Excerpted records:
=====

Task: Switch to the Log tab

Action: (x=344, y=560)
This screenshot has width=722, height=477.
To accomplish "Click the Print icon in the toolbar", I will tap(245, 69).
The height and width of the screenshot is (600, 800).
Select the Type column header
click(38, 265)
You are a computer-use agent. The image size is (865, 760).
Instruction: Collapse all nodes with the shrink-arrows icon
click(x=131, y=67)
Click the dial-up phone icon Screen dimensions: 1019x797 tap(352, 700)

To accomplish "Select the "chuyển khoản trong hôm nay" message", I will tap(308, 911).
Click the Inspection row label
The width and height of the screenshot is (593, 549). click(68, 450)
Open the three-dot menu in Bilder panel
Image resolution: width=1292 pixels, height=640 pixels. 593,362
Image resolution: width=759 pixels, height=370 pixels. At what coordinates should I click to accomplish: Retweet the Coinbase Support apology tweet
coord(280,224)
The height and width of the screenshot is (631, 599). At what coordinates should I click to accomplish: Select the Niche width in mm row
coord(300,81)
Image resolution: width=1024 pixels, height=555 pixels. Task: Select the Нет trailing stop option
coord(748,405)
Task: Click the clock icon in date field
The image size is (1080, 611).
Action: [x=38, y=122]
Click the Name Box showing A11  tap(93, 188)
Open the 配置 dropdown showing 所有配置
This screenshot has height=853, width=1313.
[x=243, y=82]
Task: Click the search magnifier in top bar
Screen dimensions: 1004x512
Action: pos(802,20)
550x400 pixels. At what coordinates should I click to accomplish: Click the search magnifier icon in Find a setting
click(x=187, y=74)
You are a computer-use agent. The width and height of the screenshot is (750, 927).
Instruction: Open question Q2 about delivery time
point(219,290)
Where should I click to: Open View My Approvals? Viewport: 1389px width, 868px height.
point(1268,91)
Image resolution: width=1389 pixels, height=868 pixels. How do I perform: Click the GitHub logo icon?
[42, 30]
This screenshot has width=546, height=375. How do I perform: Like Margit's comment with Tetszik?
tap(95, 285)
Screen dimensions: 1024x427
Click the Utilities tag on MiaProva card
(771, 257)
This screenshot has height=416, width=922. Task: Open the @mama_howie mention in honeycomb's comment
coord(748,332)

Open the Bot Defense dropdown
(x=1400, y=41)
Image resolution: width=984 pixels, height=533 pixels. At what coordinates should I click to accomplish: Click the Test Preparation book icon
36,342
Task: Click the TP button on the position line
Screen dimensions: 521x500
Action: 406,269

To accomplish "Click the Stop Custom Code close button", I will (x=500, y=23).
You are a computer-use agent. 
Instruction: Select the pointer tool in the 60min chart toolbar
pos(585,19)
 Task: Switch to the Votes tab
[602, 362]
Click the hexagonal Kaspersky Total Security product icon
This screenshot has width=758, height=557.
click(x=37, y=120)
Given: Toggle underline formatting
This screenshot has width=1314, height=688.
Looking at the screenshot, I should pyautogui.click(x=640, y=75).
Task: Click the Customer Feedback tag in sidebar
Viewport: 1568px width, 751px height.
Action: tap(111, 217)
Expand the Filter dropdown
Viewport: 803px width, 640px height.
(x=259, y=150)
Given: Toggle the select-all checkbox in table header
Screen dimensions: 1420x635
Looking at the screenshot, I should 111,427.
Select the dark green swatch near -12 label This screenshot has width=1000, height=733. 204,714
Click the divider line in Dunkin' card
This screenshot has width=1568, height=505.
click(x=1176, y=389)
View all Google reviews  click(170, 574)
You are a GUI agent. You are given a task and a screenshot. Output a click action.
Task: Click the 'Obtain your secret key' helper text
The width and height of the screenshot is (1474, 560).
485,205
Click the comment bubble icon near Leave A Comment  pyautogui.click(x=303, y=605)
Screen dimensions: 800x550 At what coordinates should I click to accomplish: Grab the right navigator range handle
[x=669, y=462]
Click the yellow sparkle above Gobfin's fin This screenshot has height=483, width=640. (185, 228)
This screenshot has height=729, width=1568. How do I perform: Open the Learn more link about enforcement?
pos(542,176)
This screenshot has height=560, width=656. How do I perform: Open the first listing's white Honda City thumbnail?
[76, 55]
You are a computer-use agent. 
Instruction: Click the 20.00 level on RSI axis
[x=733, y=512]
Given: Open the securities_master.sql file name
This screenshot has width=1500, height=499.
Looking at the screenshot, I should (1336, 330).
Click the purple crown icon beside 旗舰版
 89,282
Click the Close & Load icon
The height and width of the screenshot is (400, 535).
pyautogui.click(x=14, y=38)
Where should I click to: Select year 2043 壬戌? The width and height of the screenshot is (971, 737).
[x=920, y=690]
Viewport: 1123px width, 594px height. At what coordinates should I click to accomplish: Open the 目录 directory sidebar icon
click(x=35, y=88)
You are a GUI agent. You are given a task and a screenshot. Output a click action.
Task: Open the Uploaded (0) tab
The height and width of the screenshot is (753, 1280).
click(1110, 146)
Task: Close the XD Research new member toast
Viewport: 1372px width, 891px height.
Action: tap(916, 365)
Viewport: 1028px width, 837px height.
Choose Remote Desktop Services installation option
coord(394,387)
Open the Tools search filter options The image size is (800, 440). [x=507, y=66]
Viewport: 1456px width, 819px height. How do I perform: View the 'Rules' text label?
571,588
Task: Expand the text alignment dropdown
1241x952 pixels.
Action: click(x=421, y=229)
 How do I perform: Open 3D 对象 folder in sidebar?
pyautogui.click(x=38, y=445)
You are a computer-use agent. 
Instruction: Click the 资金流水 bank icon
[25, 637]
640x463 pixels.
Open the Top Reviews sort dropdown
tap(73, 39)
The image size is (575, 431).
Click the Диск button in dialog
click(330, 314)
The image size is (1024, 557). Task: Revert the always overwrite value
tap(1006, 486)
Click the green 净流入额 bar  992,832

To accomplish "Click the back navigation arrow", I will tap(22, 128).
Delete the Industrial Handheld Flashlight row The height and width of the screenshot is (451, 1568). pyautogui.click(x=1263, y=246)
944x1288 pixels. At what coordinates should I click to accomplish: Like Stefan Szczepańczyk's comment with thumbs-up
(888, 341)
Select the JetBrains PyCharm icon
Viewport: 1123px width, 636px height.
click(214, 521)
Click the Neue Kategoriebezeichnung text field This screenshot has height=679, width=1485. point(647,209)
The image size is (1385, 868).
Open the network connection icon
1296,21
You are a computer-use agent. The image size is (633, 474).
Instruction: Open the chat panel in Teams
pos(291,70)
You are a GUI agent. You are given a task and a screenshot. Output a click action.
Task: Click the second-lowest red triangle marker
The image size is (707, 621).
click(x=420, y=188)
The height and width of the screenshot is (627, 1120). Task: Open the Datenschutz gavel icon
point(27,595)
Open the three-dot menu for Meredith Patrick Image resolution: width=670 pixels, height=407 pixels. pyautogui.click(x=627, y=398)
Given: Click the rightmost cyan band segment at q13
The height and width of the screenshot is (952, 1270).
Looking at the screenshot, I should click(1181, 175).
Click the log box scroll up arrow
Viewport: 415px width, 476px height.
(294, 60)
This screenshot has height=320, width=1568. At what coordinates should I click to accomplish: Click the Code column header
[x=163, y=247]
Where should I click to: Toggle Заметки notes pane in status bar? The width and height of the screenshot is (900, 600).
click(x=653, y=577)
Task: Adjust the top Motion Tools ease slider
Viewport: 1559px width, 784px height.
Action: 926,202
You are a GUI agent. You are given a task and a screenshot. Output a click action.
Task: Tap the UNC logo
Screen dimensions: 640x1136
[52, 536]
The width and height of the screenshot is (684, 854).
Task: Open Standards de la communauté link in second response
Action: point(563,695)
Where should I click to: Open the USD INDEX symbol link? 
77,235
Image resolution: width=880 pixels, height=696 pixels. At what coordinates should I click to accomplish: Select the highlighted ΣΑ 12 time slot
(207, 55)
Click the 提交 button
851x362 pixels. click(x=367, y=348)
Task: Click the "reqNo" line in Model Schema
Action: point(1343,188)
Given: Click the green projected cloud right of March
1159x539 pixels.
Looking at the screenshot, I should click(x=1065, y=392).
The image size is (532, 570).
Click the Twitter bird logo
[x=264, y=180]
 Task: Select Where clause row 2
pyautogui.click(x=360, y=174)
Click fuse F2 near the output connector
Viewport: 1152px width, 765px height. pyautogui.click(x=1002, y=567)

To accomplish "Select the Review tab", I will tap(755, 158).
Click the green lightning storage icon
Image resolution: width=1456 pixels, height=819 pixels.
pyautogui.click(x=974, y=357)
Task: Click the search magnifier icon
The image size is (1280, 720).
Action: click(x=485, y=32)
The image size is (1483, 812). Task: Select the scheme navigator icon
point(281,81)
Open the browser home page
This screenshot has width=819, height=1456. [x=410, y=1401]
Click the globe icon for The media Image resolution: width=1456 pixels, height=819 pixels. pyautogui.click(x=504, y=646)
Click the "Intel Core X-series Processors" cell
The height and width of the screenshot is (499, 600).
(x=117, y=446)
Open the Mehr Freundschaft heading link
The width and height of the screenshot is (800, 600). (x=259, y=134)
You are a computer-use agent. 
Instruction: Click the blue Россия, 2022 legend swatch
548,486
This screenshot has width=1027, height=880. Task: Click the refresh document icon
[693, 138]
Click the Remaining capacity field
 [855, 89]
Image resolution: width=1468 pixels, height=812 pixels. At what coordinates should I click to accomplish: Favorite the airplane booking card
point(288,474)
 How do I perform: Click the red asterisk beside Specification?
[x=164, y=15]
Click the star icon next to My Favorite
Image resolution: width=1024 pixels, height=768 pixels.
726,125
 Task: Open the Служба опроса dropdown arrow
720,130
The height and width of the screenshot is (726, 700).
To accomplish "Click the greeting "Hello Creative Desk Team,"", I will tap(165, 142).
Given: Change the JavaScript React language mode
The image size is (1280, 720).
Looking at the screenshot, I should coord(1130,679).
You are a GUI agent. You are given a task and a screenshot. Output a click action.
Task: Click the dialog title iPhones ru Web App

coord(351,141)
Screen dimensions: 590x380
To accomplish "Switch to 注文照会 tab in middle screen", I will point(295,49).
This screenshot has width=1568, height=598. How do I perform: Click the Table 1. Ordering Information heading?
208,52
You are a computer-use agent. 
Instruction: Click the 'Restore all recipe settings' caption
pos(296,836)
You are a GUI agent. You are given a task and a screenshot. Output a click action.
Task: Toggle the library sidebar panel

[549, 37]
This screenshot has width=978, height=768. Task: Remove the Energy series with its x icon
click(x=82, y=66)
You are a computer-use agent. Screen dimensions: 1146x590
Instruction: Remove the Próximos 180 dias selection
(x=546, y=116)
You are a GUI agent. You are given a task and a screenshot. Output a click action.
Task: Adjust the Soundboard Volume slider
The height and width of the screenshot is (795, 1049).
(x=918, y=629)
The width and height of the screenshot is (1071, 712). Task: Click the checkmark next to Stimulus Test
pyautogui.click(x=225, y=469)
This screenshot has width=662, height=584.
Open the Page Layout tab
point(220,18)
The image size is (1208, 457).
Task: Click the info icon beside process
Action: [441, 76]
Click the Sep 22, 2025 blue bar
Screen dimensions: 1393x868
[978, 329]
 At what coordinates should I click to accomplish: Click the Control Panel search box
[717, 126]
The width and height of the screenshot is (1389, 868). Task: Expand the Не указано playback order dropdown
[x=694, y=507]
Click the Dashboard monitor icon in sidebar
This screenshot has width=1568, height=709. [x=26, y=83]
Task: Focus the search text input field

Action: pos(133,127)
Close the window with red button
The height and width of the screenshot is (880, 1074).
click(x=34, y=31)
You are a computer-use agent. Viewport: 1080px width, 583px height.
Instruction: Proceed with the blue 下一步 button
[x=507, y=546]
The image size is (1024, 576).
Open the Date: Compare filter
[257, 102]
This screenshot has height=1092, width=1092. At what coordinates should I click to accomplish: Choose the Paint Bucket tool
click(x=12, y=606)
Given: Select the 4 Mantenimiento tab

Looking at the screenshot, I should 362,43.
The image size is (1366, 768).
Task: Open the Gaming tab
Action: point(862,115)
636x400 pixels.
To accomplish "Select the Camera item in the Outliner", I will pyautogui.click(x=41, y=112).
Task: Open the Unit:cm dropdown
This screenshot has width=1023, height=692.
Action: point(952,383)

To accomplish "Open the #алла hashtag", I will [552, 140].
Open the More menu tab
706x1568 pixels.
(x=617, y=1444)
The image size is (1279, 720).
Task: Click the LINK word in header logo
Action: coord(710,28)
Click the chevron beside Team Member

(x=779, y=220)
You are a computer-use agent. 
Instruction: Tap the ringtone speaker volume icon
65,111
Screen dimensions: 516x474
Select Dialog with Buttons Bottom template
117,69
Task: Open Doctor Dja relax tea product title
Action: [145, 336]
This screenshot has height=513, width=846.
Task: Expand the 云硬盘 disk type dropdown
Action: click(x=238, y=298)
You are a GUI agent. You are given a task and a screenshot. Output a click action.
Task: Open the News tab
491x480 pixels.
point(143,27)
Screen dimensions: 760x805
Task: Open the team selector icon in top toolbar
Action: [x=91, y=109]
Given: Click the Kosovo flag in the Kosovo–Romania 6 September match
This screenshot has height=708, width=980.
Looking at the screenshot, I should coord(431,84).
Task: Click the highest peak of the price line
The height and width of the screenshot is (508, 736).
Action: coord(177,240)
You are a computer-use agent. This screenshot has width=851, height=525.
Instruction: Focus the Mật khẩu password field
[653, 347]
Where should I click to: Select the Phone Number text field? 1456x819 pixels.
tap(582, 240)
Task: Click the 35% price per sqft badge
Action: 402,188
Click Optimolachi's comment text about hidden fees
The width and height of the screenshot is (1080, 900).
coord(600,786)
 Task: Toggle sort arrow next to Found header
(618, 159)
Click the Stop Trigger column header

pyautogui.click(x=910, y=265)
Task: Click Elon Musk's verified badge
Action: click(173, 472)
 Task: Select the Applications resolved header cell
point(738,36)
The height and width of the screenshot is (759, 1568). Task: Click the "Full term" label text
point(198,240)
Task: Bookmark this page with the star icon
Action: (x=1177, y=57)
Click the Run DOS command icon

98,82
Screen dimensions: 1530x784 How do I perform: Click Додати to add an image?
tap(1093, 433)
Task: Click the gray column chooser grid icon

=====

Directions for this task:
Reproduce the lines of the entries above from the one with "The height and width of the screenshot is (400, 535)." to the one with "Task: Expand the text alignment dropdown", both included, exactly and without any other line.

Solved exercise:
The height and width of the screenshot is (400, 535).
pyautogui.click(x=14, y=38)
Where should I click to: Select year 2043 壬戌? The width and height of the screenshot is (971, 737).
[x=920, y=690]
Viewport: 1123px width, 594px height. At what coordinates should I click to accomplish: Open the 目录 directory sidebar icon
click(x=35, y=88)
You are a GUI agent. You are given a task and a screenshot. Output a click action.
Task: Open the Uploaded (0) tab
The height and width of the screenshot is (753, 1280).
click(1110, 146)
Task: Close the XD Research new member toast
Viewport: 1372px width, 891px height.
Action: tap(916, 365)
Viewport: 1028px width, 837px height.
Choose Remote Desktop Services installation option
coord(394,387)
Open the Tools search filter options The image size is (800, 440). [x=507, y=66]
Viewport: 1456px width, 819px height. How do I perform: View the 'Rules' text label?
571,588
Task: Expand the text alignment dropdown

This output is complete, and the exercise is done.